待处理条目:
####

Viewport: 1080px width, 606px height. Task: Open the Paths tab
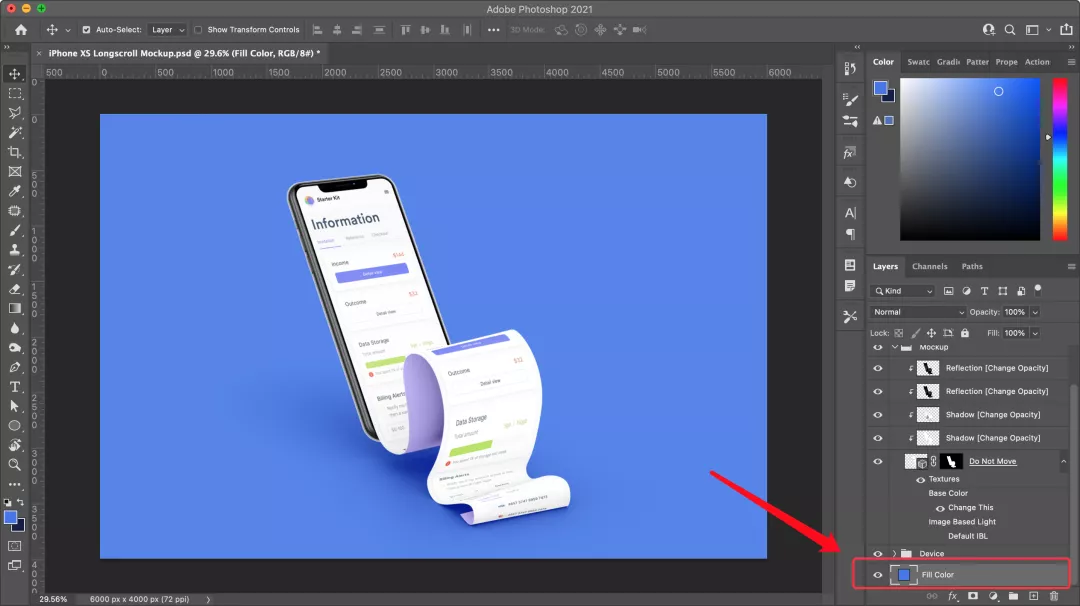pos(972,266)

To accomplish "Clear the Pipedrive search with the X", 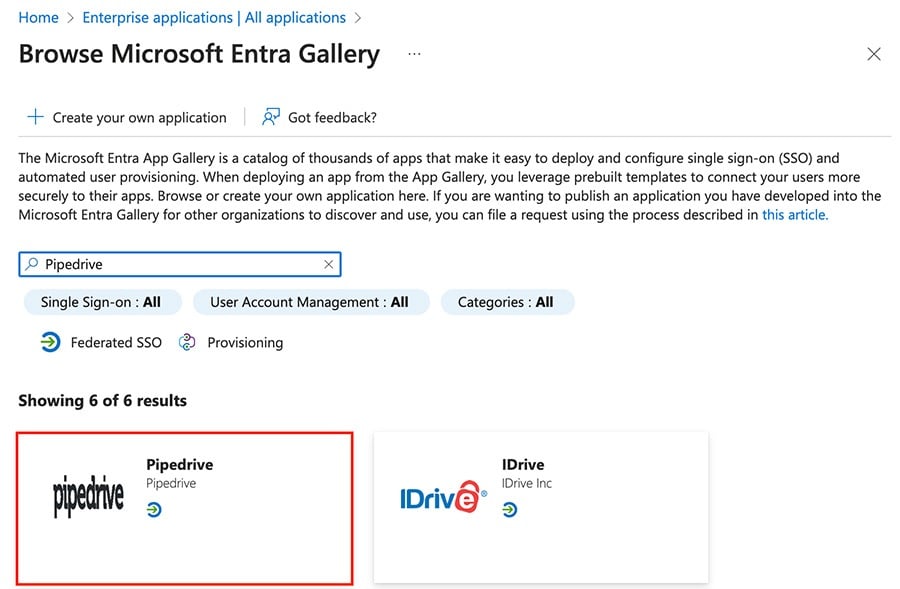I will point(329,263).
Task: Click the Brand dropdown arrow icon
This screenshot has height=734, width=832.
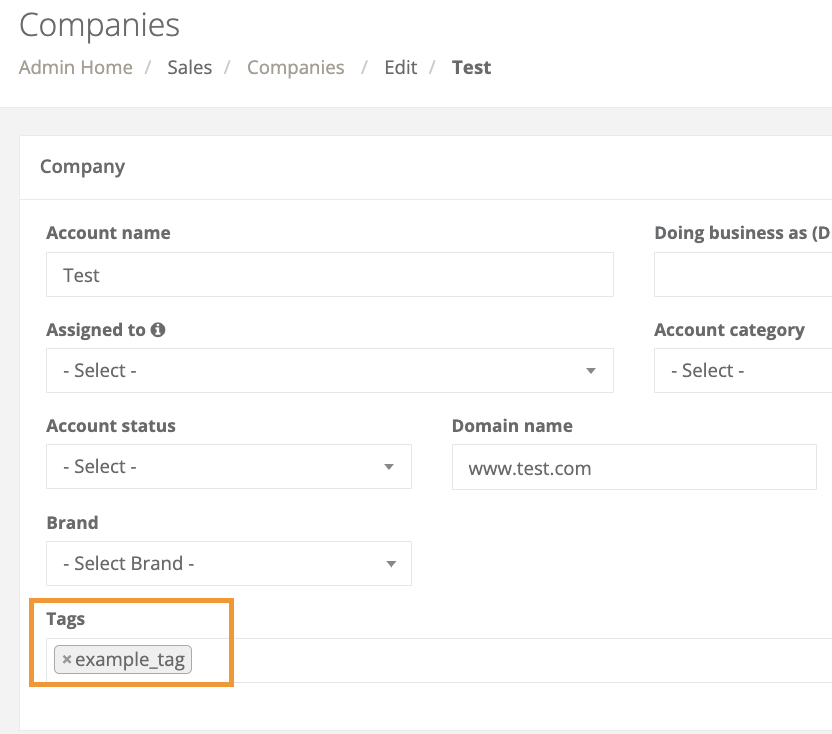Action: click(391, 563)
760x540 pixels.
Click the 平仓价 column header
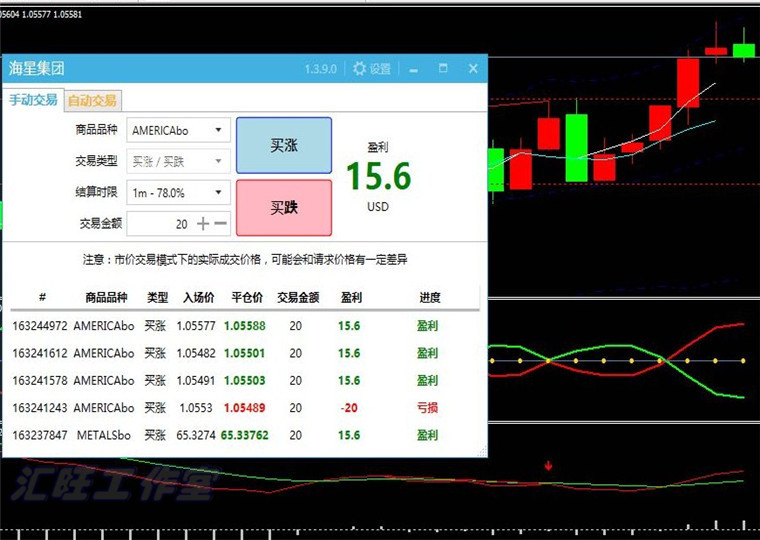[x=247, y=297]
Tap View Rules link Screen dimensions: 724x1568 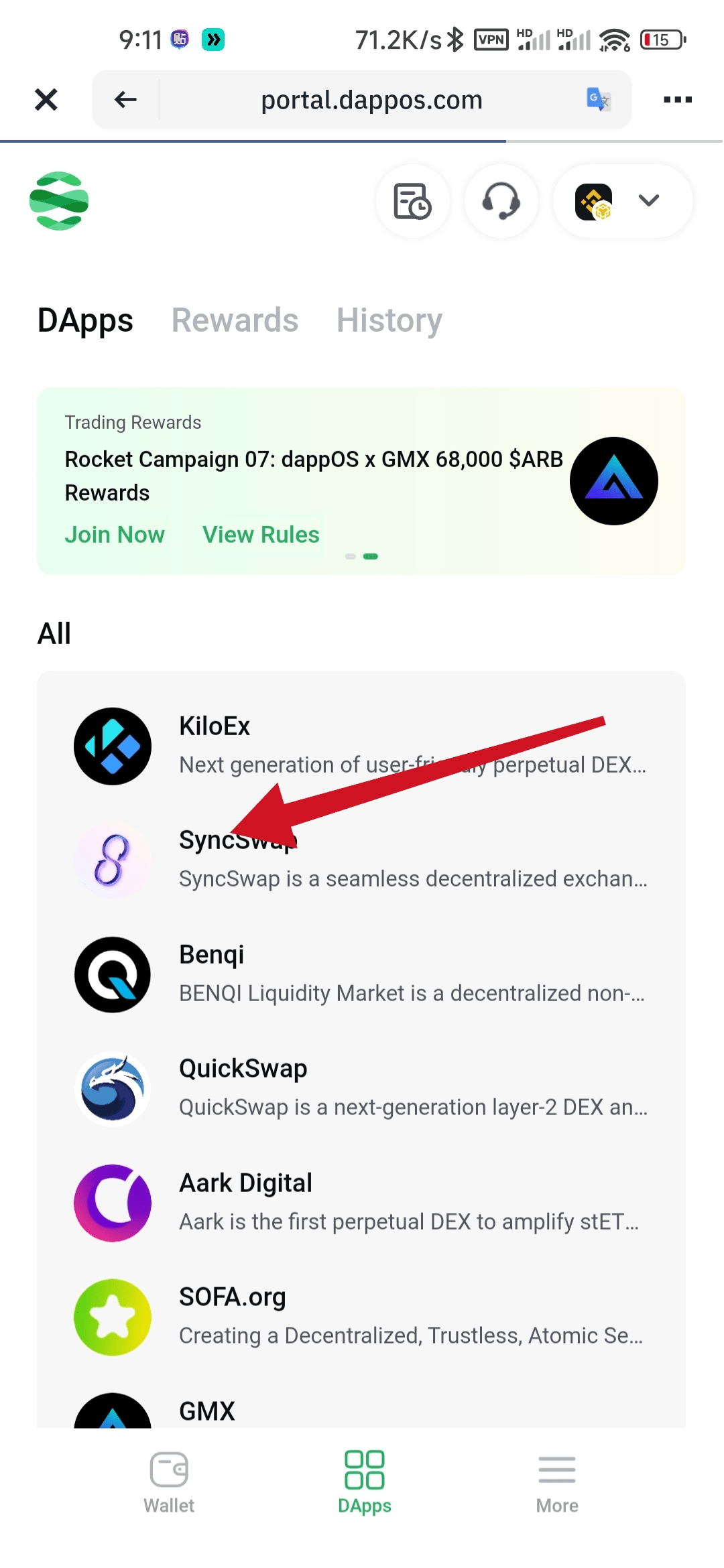[261, 535]
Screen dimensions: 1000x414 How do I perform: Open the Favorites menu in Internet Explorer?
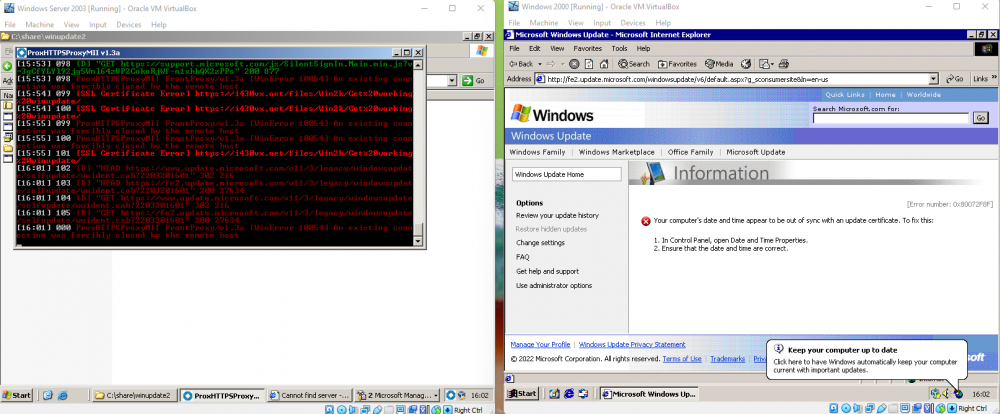[x=587, y=47]
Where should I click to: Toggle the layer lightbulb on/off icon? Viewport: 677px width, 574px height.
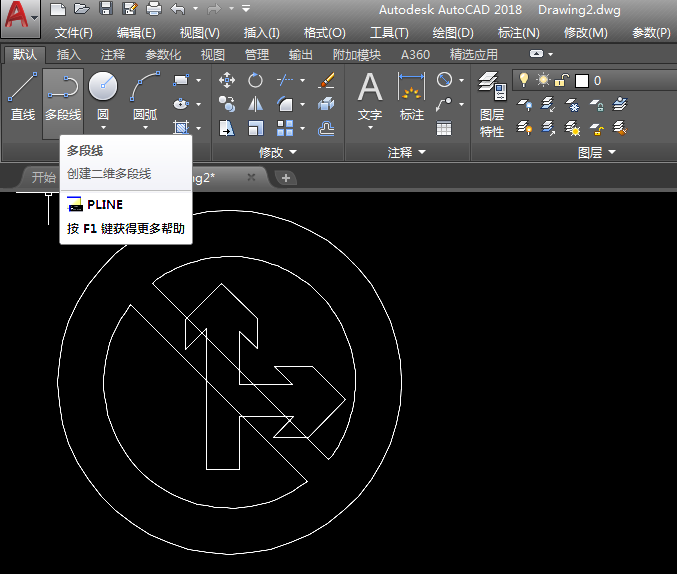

####

简短任务: 把条目中从含有“Screen dimensions: 1000x414”的那一行开始、一直到条目末尾的各行原样照抄一遍，首尾两行都包括在内，答案中不要放入图片。

练习结果:
Screen dimensions: 1000x414 How do I perform: Open the Favorites menu in Internet Explorer?
[x=587, y=47]
Where should I click to: Toggle the layer lightbulb on/off icon? Viewport: 677px width, 574px height.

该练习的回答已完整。